Features
VirtualMetric Director offers many ground-breaking features to streamline your telemetry operation, making it easier to manage, more robust, and more efficient.
Advanced Data Routing
VirtualMetric Director simplifies data routing with its advanced reroute processor, eliminating the need for manual filtering required in other solutions.
This processor allows users to route data effortlessly to destinations at the pipeline or content pack level.
With VirtualMetric Director, advanced filters can be applied for precise data routing, and the Dataset concept further streamlines routing by enabling multiple data sources to coalesce around a single SIEM endpoint. This flexibility empowers IT and Security Engineers to design efficient and scalable routing strategies with ease.
Agentless Data Collection
VirtualMetric Director's agentless design enables effortless data collection from Windows, Linux, Unix, macOS, Solaris, AIX, and many others without requiring third-party tools or complicated configurations.
Our system leverages read-only user rights for secure remote access, ensuring data integrity and compliance.
By integrating with Credential Stores and Active Directory Service Accounts, VirtualMetric Director eliminates the need for user credentials, simplifying creation of secure connections.
Datasets
VirtualMetric Director is revolutionizing the traditional concept of source in telemetry pipelines with its introduction of Datasets.
Unlike classic solutions that focus solely on data collection via protocols or third-party agents, Datasets categorize telemetry data—Windows Event Logs, Windows User Activity, Linux Audit Logs—at the source, simplifying pipeline design and enabling advanced RBAC.
With Datasets, users can define role-based access at the data level to ensure that the teams working on the same source are fully isolated and unable to view each other's data. This innovative approach delivers greater flexibility and tighter security.
Extensive Processor Support
VirtualMetric Director's pipeline engine adopts the widely recognized Elastic Ingest Pipeline format, allowing IT and Security Engineers to create and manage pipelines effortlessly.
With over 50+ processors, VirtualMetric Director provides the most comprehensive processor support in the industry, enabling low-code/no-code management for tasks like parsing, filtering, enrichment, routing, and more. Engineers with Elastic experience can leverage this robust and flexible pipeline engine, reducing onboarding time and enhancing operational efficiency.
Lossless Pipeline Engine
VirtualMetric Director's Write-Ahead Log (WAL) architecture provides a robust foundation for data integrity by securely storing all routing and pipeline states on disk. This ensures zero data loss, even in the event of a crash. Unlike solutions that require additional components like Kafka, VirtualMetric Director caps log duplication at just one message.
The WAL approach also minimizes the risk of system downtime, ensuring that your telemetry pipeline is always up and running, and consistent, even under heavy loads.
Microsoft Sentinel Integration
VirtualMetric Director's pipeline engine was specifically crafted to integrate seamlessly with Microsoft Sentinel.

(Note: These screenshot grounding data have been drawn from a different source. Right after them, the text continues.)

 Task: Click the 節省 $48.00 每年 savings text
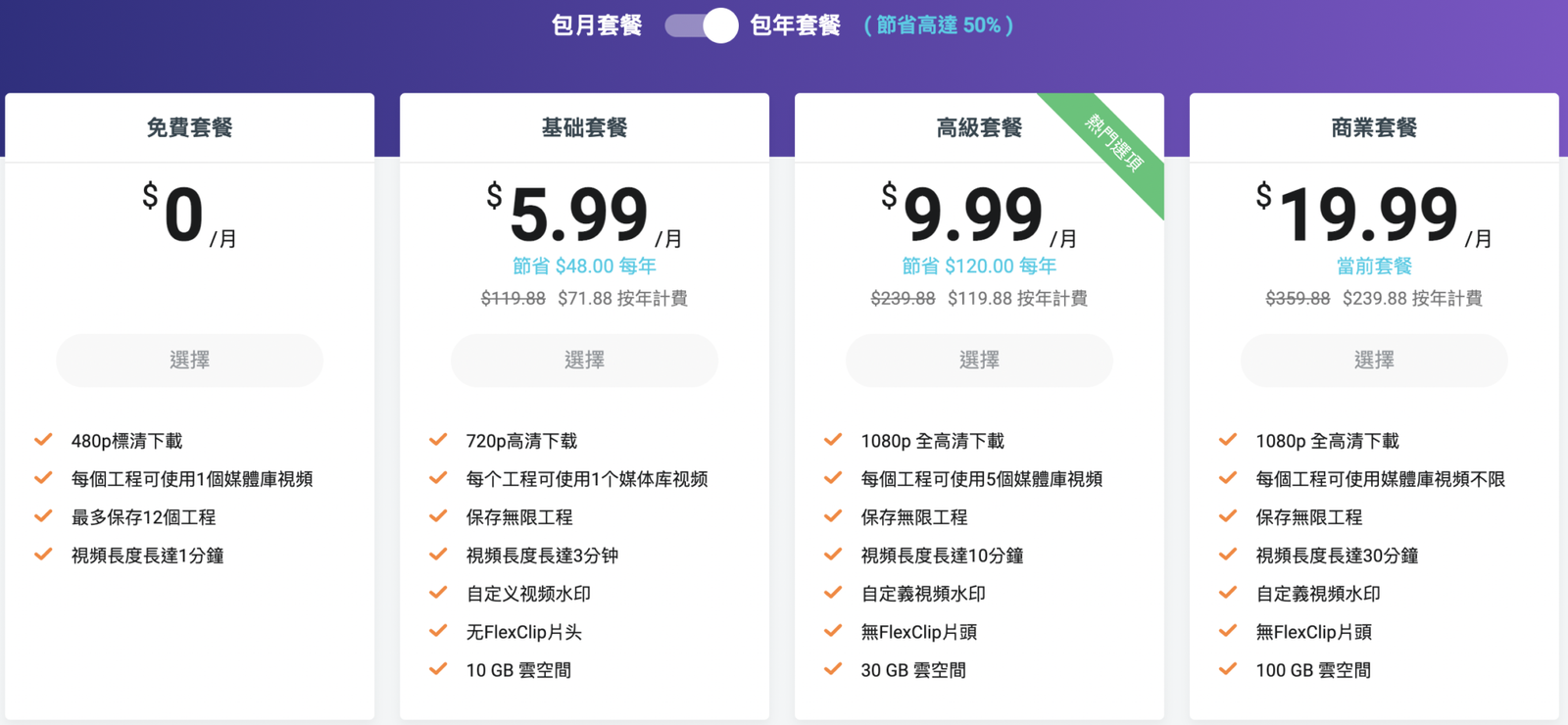(584, 266)
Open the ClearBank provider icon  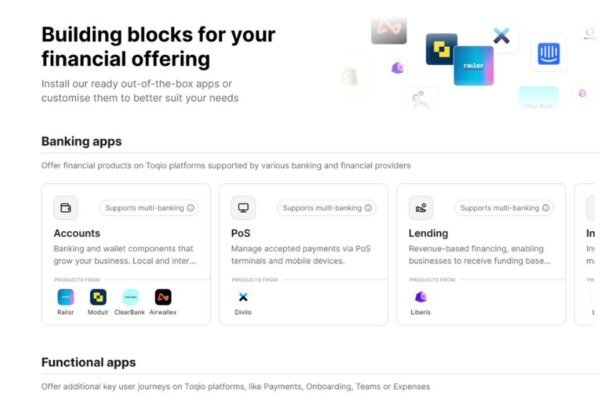tap(130, 297)
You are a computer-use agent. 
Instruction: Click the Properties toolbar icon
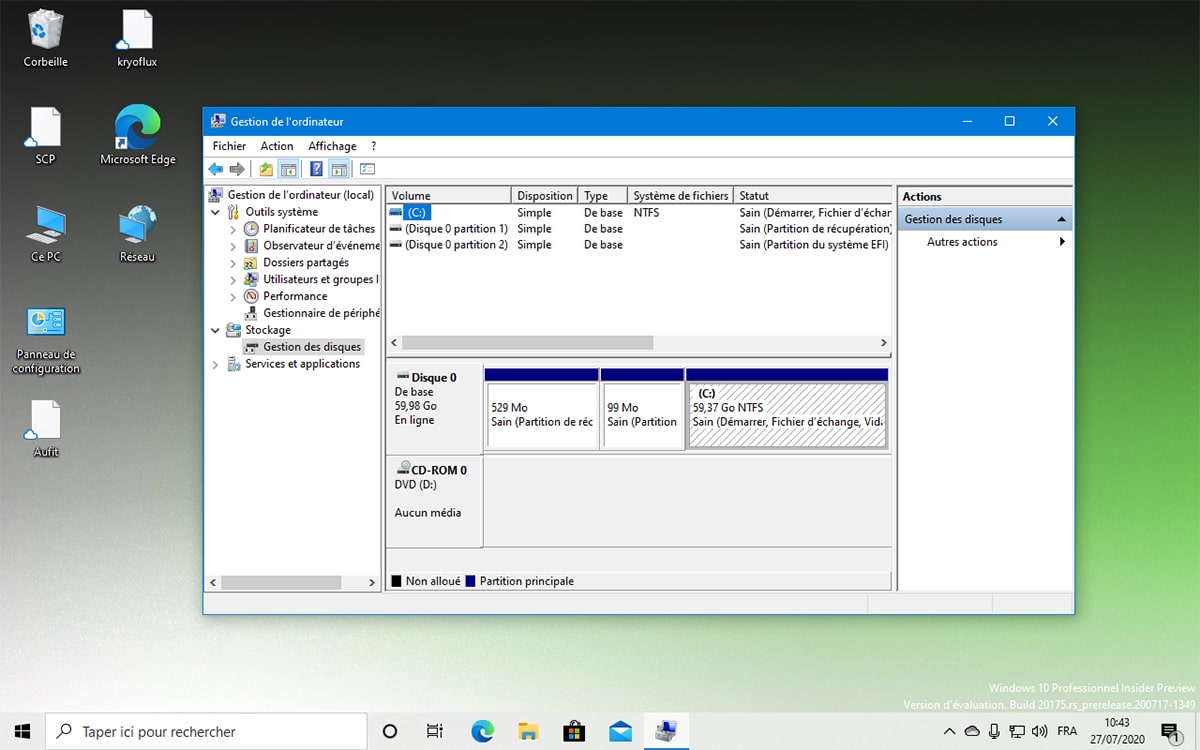coord(367,168)
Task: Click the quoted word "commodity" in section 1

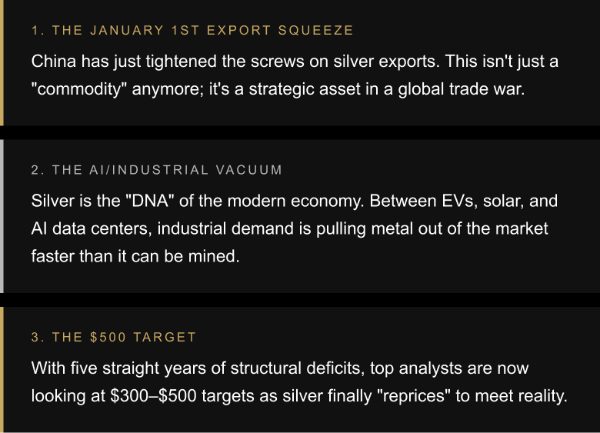Action: point(84,88)
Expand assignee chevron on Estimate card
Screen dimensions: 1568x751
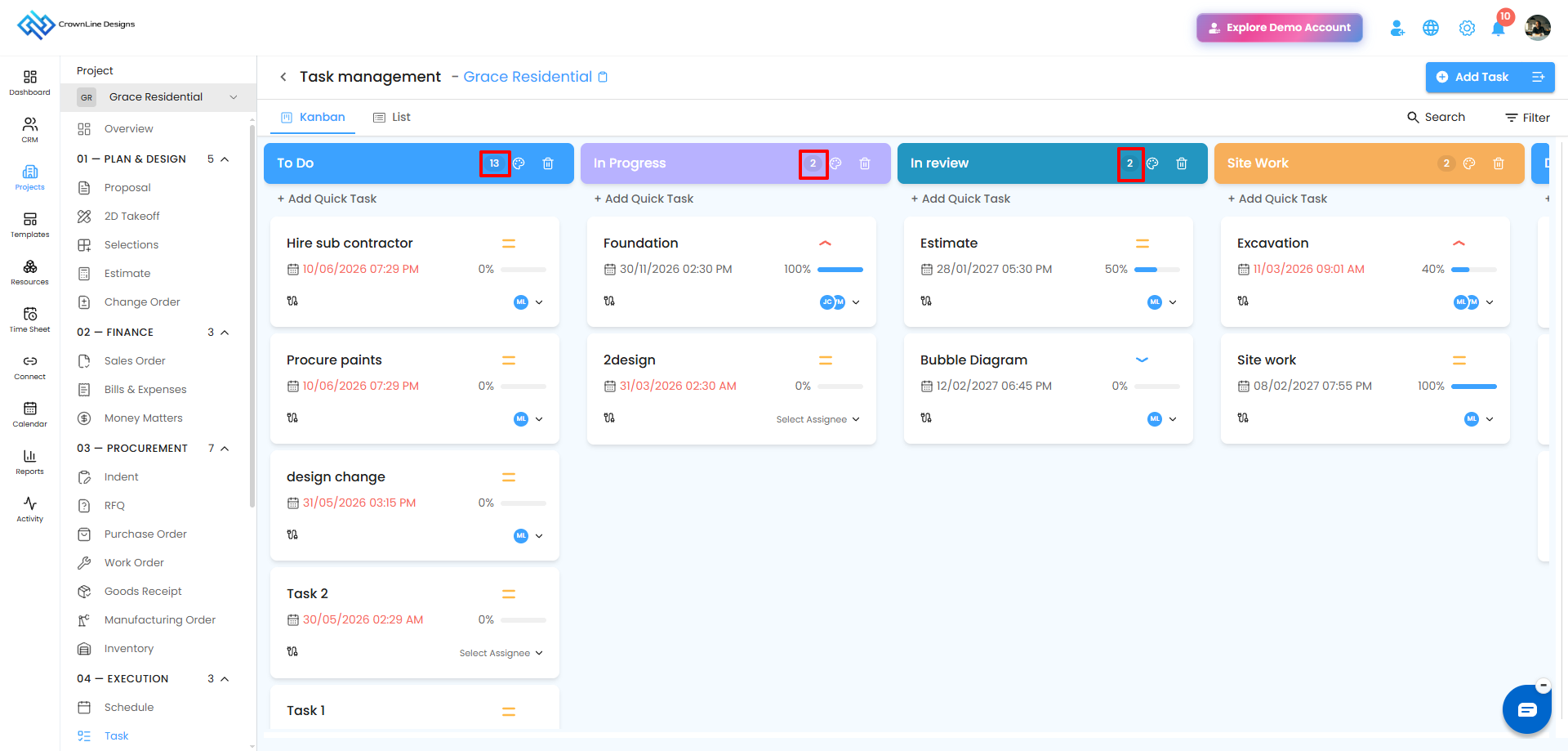tap(1173, 302)
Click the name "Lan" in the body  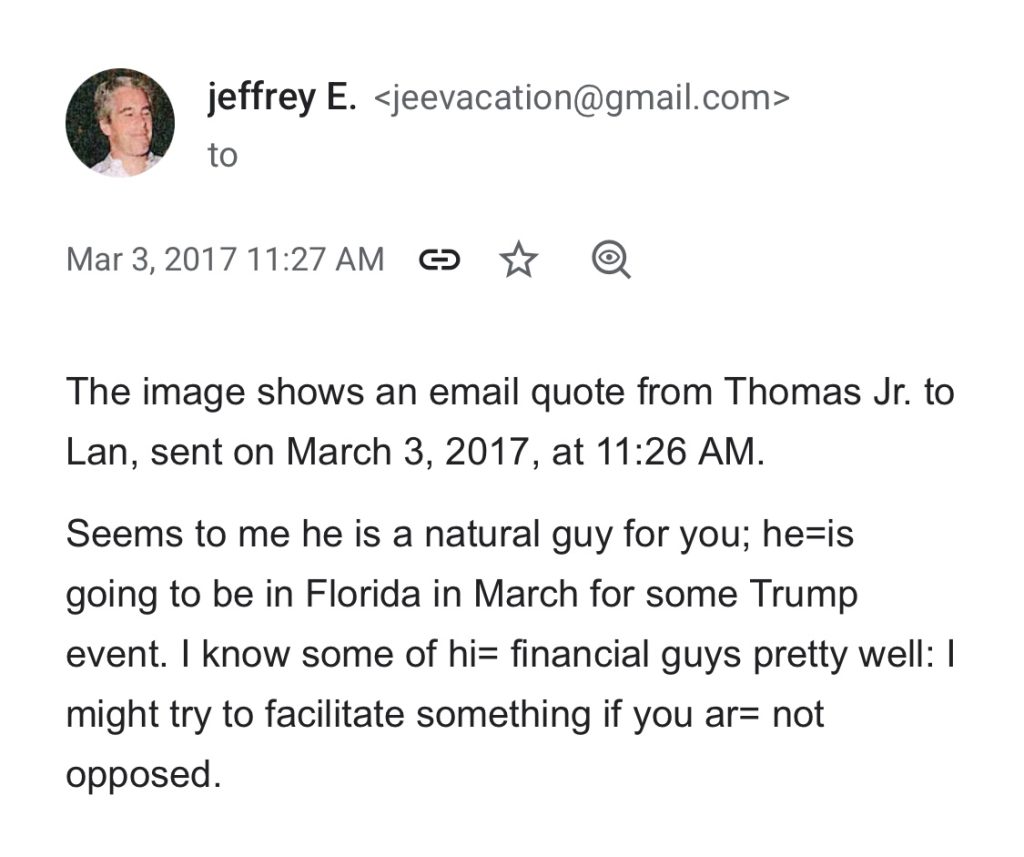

By inferring context from log messages, our solution automatically ingests data into the appropriate ASIM tables, drastically reducing the manual effort and accelerating integration.
With contextual filters, users can easily optimize data ingestion to ensure only relevant information is sent to Sentinel, saving time and reducing costs by increasing efficiency.
Vectorized Processing
VirtualMetric Director's vectorized pipeline engine is designed for maximum efficiency.
By utilizing all available cores, it processes large log volumes in record time and provides parallel data ingestion with target SIEMs.
With over 10 times the ingestion speed of traditional solutions and up to 99% disk and network compression, VirtualMetric Director reduces bandwidth and disk usage for queuing down to the bare minimum, delivering great cost savings.
VMF 3.0: The Next-Gen File Format for Pipelines
VirtualMetric File Format (VMF) 3.0 is a state-of-the-art file format engineered specifically for high-performance pipeline engines.
With its roots in Apache Avro, VMF combines the efficiency of a row-based format with the ability to handle massive volumes of small data chunks. Its advanced design enables disk-level merging without consuming system resources, overcoming the limitations of Avro OCF which requires the presence of resources for merging compressed files.
VMF achieves up to 99% compression, making it ideal for both storage and network transport. It also supports features like Bloom Filters, Zero Trust Storage, Log Chaining, and TSA out of the box, making it the ultimate file format for forensic integrity, fast searches, and secure data handling.